Admit it. You’re curious as to what pencils, puddings, and poets . . . as well as Romans, rabbits, and zombies . . . have to do with England’s Lake District National Park, right?

Turns out so many interesting things happened there, I can’t fit them all in one post. So this week I’m going to tell you about poets and rabbits and how they helped make the Lake District what it is today.

 

The Background

Before the 19th century, remote areas of England, like the Lake District, were considered dangerous. The Lake District’s rugged landscape also made traveling difficult.
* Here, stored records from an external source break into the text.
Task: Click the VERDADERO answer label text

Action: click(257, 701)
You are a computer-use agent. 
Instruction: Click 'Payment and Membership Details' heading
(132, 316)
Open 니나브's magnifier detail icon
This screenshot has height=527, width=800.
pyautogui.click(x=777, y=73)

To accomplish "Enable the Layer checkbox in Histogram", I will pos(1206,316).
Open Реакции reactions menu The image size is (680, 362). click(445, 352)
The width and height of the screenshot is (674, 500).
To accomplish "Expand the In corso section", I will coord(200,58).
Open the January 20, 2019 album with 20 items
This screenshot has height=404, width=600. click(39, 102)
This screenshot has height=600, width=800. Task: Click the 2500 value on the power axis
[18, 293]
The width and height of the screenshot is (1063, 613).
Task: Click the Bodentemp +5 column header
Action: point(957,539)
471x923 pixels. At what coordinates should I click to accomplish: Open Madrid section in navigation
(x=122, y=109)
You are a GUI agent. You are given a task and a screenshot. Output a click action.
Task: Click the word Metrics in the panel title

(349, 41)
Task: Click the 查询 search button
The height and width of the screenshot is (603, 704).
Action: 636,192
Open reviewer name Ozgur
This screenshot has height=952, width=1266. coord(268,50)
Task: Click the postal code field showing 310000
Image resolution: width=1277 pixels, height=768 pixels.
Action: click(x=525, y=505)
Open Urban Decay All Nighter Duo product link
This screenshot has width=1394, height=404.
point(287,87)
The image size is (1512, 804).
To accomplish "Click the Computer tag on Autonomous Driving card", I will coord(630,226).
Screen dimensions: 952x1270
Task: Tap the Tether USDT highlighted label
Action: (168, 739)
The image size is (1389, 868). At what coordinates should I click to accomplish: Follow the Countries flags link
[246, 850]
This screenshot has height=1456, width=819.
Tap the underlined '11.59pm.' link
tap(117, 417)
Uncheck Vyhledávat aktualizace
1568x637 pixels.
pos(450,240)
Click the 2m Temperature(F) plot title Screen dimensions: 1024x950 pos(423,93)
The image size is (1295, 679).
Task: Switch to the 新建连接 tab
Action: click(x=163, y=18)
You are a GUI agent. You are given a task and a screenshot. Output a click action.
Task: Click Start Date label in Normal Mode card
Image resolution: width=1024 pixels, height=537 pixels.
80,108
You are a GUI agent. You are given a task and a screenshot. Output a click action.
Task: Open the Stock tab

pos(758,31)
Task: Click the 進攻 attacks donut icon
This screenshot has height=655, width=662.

The area’s first railways were developed to transport coal and iron ore deposits. However, it didn’t take companies long to see the potential of using railways for personal travel, i.e., tourism. The first railway reached the largest lake, Windermere, in 1847.

 

The Poets

Word spread about the area’s beauty, thanks in part, to Lake District-born poet, and one of the area’s most famous sons, William Wordsworth.

DYK in the first half of the 19th century, other famous poets and writers moved to the Lake District? They became known as The Lake Poets.

On a bright spring morning in 1802, William and his sister ambled the banks of Ullswater. The beauty of the area inspired him to write his famous poem, I Wandered Lonely As A Cloud (aka Daffodils). The magnificence of his native land inspired many of his poems, as well as his Guide to the Lakes, published in 1810. The guide helped promote tourism to the area during the Victorian era. One of those tourists was a sixteen-year-old girl, who visited the Lake District for the first time in 1882. Twenty-three years after that summer vacation, she returned and, with profits from her books and a legacy from an aunt, author Beatrix Potter purchased a 34-acre working farm and its 17th-century house, Hill Top.

 

The Rabbits

Most of us know Beatrix Potter as a writer and illustrator of children’s books. As a child, she drew her own pet rabbits, Benjamin Bouncer and Peter Piper. The Tale of Peter Rabbit came from a story about four little rabbits named Flopsy, Mopsy, Cottontail, and Peter she wrote in a letter to her former governess’ children.

In her thirties, following multiple rejections, Potter self-published The Tale of Peter Rabbit. With its success, she began writing and illustrating children’s books full-time. She also designed and sold spin-off merchandise (dolls, painting books, board games, etc.) based on her children’s books. She was a shrewd businesswoman, but her entrepreneurship wasn’t limited to her books.

Did you know Beatrix Potter was also…

  • Widely respected in the field of mycology. (It’s the branch of biology concerned with the study of fungi.)
  • An authority on local stonework and traditional Lakeland crafts and period furniture.
  • A prosperous farmer. In the decades after purchasing Hill Top, she bought additional farms, wanting to preserve the unique hill country landscape.
  • A prize-winning breeder of Herdwick sheep. (Remember, those are the sheep thought to have been brought to England by the Vikings.)
  • The first woman President-elect of the Herdwick Sheep Breeders’ Association. (Unfortunately, she died before taking office.)

 

Lake District National Park

The park was created in 1951, thanks in part to both William Wordsworth and Beatrix Potter. Wordsworth shared the area’s natural splendor in his writing while Potter used the profits from her writing to help preserve it.

DYK when she died in 1943 at age 77, Potter left almost all her property to the National Trust? That included over 4,000 acres, sixteen farms, cottages, and herds of cattle and Herdwick sheep. She preserved much of the land that is now the Lake District National Park.